SF Chronicle: The Cypress pairs Tsontakis with Beethoven – SFGate

San Francisco Chronicle
May 01, 2006
Joshua Kosman, Chronicle Music Critic

A few years back, the members of the Cypress String Quartet hatched the splendid idea of pairing a work from the standard repertoire with a commissioned piece specifically inspired by it.

Since then, the "Call and Response" series has spawned new work from such composers as Benjamin Lees and Jennifer Higdon, and Friday's concert at the Yerba Buena Center for the Arts brought the world premiere of a luscious, moody quartet by George Tsontakis.

Not that there was general agreement about its inspiration, mind you. The subtitle of Tsontakis' String Quartet No. 5 identifies it as a memorial tribute to the late American composer George Rochberg. Rochberg, who died last year, scandalized the world of contemporary music in 1972 with his String Quartet No. 3, which abandoned serialism for a neo-Romantic revisiting of music by Beethoven and Mahler.

Tsontakis has Beethoven on the brain as well, and the Cypress, concluding its 10th season, paired his new piece with not one but two of Beethoven's late string quartets. The result was a weighty and dense evening, but one that provided the right setting for the new piece.

The Cypress -- violinists Cecily Ward and Tom Stone, violist Ethan Filner and cellist Jennifer Kloetzel -- has been tireless in its educational efforts, visiting countless high schools and middle schools throughout the Bay Area, and the outcome of those endeavors was wonderfully in evidence.

An audience with a large proportion of schoolchildren listened attentively and alertly to a rather daunting program, their comportment shaming that of many a more adult audience I've been part of. Before our eyes and ears, a new generation of music lovers is being superbly well trained.

Tsontakis' 20-minute quartet, which consists of a pair of rhapsodic movements, repaid that attention.

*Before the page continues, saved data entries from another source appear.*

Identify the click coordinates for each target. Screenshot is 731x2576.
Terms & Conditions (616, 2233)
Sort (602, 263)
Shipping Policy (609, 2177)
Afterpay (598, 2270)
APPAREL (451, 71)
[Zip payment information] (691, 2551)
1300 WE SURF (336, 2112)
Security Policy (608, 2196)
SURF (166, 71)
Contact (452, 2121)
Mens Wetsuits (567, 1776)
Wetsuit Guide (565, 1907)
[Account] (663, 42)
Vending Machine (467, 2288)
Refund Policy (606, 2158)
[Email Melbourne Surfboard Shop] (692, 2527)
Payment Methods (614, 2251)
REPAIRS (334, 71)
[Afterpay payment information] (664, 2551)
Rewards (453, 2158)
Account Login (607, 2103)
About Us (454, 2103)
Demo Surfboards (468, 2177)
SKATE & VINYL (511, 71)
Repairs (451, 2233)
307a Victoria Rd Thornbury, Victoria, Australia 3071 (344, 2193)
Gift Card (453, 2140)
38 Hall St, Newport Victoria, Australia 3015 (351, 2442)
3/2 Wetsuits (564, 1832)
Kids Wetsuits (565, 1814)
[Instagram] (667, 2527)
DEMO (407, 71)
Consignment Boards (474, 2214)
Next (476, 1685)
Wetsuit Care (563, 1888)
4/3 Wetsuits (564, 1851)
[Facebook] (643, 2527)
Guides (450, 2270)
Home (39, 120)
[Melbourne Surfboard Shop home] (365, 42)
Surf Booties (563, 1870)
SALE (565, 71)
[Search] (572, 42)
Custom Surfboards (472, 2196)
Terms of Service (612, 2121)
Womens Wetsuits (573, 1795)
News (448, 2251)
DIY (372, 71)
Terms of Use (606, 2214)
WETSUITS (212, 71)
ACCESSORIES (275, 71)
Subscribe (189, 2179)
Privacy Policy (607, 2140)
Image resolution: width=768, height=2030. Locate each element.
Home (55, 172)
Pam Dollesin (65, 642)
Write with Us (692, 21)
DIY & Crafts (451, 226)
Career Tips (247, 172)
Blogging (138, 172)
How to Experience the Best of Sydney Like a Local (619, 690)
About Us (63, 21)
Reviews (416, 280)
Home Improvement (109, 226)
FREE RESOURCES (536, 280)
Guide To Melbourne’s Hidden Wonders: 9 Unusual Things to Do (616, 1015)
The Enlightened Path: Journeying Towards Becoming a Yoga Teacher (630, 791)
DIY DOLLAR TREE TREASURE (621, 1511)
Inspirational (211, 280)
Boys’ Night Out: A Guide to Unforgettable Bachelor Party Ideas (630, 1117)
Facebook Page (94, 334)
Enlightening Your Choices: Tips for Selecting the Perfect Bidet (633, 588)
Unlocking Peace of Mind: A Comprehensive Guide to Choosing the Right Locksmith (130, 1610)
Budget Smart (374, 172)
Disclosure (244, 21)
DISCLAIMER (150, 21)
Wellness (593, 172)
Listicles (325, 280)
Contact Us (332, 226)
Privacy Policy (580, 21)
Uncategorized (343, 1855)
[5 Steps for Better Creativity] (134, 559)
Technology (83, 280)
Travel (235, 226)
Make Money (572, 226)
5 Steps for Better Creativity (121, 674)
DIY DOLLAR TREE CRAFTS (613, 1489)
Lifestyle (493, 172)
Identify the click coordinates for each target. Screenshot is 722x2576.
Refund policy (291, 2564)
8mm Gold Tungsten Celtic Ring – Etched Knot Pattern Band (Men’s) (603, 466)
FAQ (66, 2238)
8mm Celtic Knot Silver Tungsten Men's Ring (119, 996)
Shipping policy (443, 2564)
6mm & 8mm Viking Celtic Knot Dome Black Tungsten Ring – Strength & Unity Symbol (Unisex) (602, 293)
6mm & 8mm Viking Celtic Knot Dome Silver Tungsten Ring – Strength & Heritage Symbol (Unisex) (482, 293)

His writing is lush and lovingly crafted, with a languorous beauty that is hard to resist, and the tonal harmonies are flecked with well-judged shades of amber.

Hearing the piece after Beethoven's last two string quartets helped underline the similarities -- Tsontakis begins with bare octaves that are a direct cop from Beethoven, and his blend of choralelike textures and floating counterpoint harks back to the expansive slow movements of Beethoven's late period.

The catch is that Beethoven's slow movements tend to occupy the inside of longer works, flanked by more vigorous outer movements. Tsontakis' two slow movements, standing alone, sound naked and unprotected.

The Cypress brought a combination of tenderness and urgency to the music, expertly rendering the piece's delicate weave. The evening began with a rather lumpy rendition of Beethoven's C-Sharp Minor Quartet, Op. 131, then improved with a sharply dramatic account of the F-Major Quartet, Op. 135.